A Mesopotamian Underworld Love Story

Ereshkigal, being queen of the underworld, can’t leave her kingdom. Why? Not sure but I’m guessing that if she does, she’ll unleash the zombie apocalypse. So when the gods are partying and feasting, they send proxies instead so that Ereshkigal can feel included. They send this guy Kakka to Ereshkigal with a message: “Hey sis, thinking of you, xoxo, your brother Anu.” Ereshkigal sends her vizier Namtar to take part in the feast instead.

However, when Namtar gets there, he isn’t shown proper respect by this one guy Nergal. So, of course, because they’re all reasonable all-powerful gods, Anu punishes him by sending Nergal to the underworld (to make amends, possibly? Or just to die a horrible death by zombie. UNCLEAR). The gods give Nergal advice to help him survive (the usual, “don’t eat or drink or smell or cuddle ANYTHING YOU SEE” advice when one is traveling to Hell/Faerie/Underworld), and a chair which will ensure his ability to come back to the world of the living. I’ve always wanted a chair that can take me to the underworld and back again.

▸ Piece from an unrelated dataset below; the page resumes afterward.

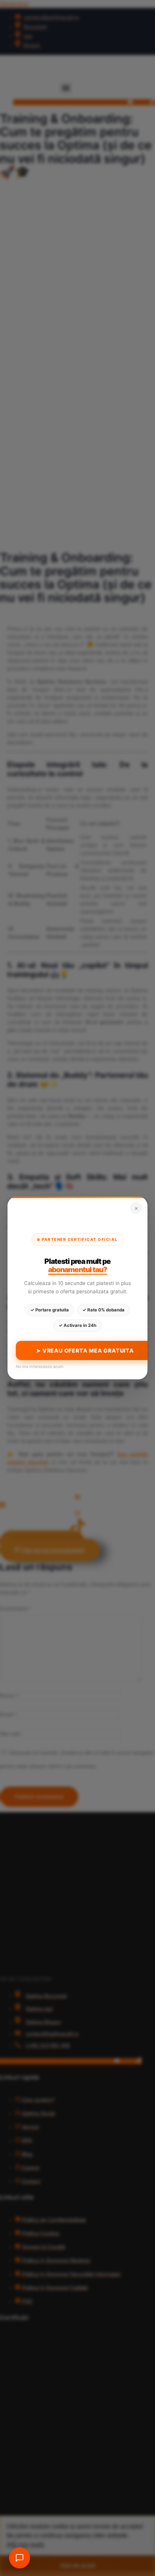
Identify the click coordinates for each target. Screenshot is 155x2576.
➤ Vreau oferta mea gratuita (85, 1350)
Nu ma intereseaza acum (40, 1367)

So Nergal gets down there, and obeys all of the rules very faithfully, until Ereshkigal puts on a MIGHTY FINE DRESS and takes a MIGHTY FINE BATH and then Nergal is like “one little cuddle couldn’t hurt, right?” And then they cuddle strenuously for six days.

Of course, on the seventh day, Nergal is like, “I’m taking my chair and getting out of here” and goes back to the land of the living.

Ereshkigal wakes up and is Displeased and utters the same curse that our girl Ishtar did in “The Descent of Ishtar”: Send my boyfriend back or “I shall raise up the dead, and they will eat the living. I shall make the dead outnumber the living!”

You know, normal break-up threats.

She then sends Namtar (her vizier) to get Nergal back. Namtar tells the gods that they better just send Nergal back or they’re going to have a zombie apocalypse on their hands.

Nergal, whether willingly or under orders (I can’t tell), goes back. However, this time instead of being let in through the seven gates of the underworld, he breaks them down like an invader. He goes into Ereshkigal’s throne room, marches right up to her, and throws her off of her throne.

And then they cuddle strenuously for another six days.

Nergal and Ereshkigal rule the underworld together after that, and live happily (?) ever after.

The End. 

It’s interesting to see a “gender-swapped” version of the more famous Persephone/Hades story, even though Ereshkigal is much older than the Greek story.

Nergal actually seems to be in part a solar deity, sometimes identified with Shamash, but only a representative of a certain phase of the sun. Portrayed in hymns and myths as a god of war and pestilence, Nergal seems to represent the sun of noontime and of the summer solstice that brings destruction, high summer being the dead season in the Mesopotamian annual cycle.